Earlier today, Twitter user @adam_baldwin mentioned finding a security flaw on our site. He reported this to us (thanks!) and we fixed it, then another Twitter user @mattmcgee asked what it was. It helps everyone on the Internet be transparent about security, so here’s an attempt at an explanation.

What Adam noticed was a Cross-Site Scripting (XSS) vulnerability on our “My Account” login page. If an attacker could somehow trick one of our customers into following a specially crafted malicious link or form to that page, the attacker could cause extra text to appear, or cause extra JavaScript to run, as part of the page.

Such a flaw creates several potential security problems. As a trivial example, an attacker might add an alert message saying “This page is broken, so e-mail your password to evil@example.com instead if you want to login”. More subtle examples involve running scripts that attempt to steal passwords or “session tokens” directly (although we also take other measures to block many such attacks).

The reason this particular vulnerability existed on our page was that if you entered a completely invalid domain name, it redisplayed exactly what you entered as part of the error message without “escaping” or “sanitizing” it. (This lack of “escaping” was due to a bug that was introduced when we added a new feature.)

If you’re programming HTML scripts that redisplay user input, you can never trust data provided by users: what you think of as “an invalid domain name” you’re going to redisplay might actually be a string that ends the current HTML tag, starts a new tag, and does something malicious.

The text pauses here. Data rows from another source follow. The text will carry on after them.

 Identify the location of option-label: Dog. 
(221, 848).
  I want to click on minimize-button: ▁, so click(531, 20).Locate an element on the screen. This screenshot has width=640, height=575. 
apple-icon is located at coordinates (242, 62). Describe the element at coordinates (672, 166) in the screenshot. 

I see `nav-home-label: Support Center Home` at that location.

To prevent this, most programming languages give you a way to automatically “escape” strings you’re going to display in the browser, such as PHP’s htmlspecialchars and Perl’s escapeHTML.

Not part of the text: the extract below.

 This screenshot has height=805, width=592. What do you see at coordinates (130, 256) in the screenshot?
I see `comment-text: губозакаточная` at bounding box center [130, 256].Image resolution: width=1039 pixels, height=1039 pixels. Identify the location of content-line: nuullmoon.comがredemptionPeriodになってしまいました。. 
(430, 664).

If you write scripts and you’re not familiar with XSS attacks, or with the related Cross-site Request Forgery (CSRF) attacks, you should take a few minutes to learn about them, ensure you’re taking steps to avoid problems, and review your existing forms to make sure they’re not vulnerable. After fixing this, we spent a couple of hours examining and auditing all the other forms on our site today, too, to ensure they don’t have similar problems — an occasional review is always a good idea.

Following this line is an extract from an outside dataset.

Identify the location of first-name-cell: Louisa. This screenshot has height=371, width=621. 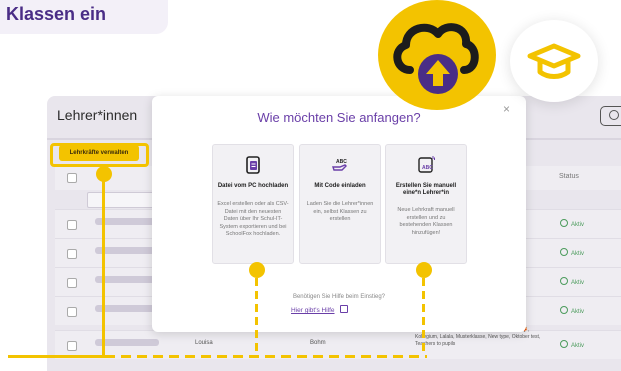
(204, 343).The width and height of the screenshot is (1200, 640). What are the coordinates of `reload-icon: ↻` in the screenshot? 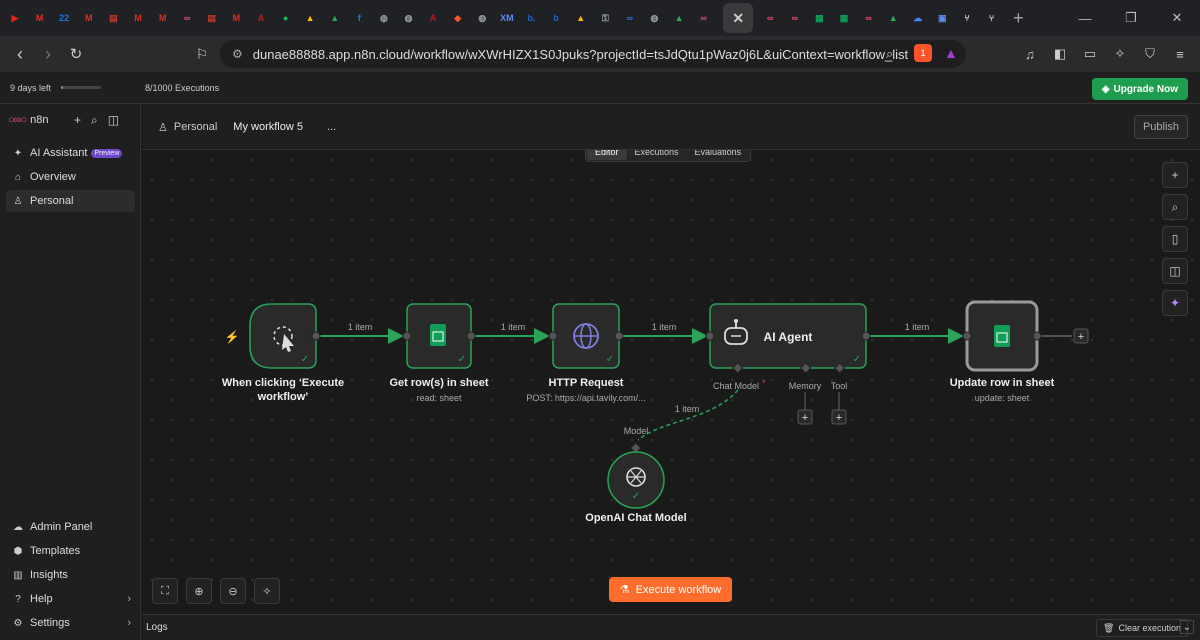 It's located at (76, 54).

If you’re one of our customers and you’re not quite sure what this all means, and you’re wondering if your data is secure, you almost certainly don’t need to worry. You’d only have a problem if an attacker tricked you into following an external malicious link to our “My Account” login page and you fell for the trick. It isn’t something that could be a problem if you were logging in normally using the links on our site.